__DATA UNDER STUDY__:
- - - - -

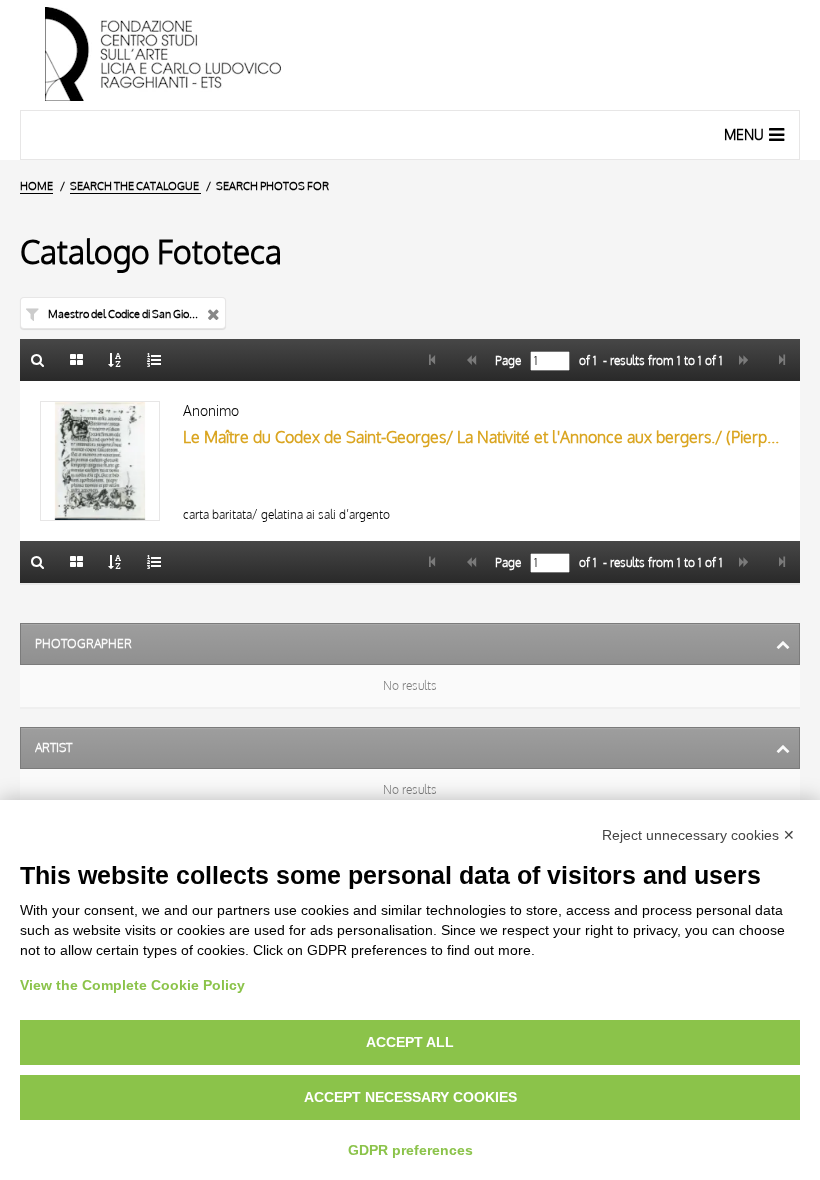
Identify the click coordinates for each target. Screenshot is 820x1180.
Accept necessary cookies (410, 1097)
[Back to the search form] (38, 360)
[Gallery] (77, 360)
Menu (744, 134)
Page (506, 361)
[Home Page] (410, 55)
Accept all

- - - - -

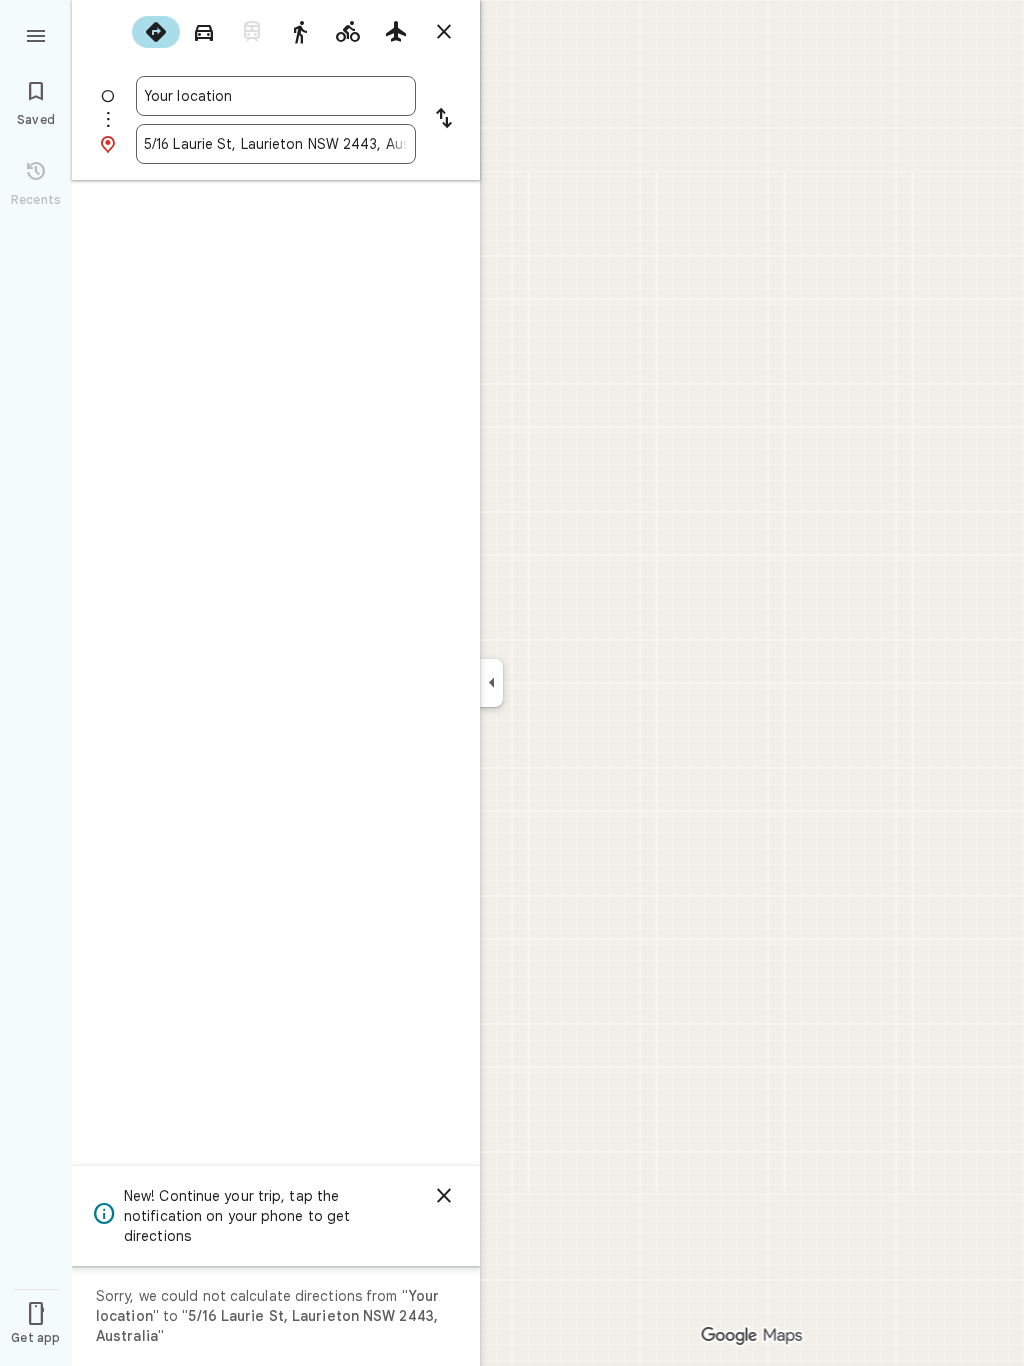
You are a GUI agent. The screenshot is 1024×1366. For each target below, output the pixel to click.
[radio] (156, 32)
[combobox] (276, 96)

- - - - -

__WHAT YOU ARE ASKED TO DO__: Using the records above, copy each line that contains "Accept".

__EXPECTED ANSWER__:
Accept necessary cookies (410, 1097)
Accept all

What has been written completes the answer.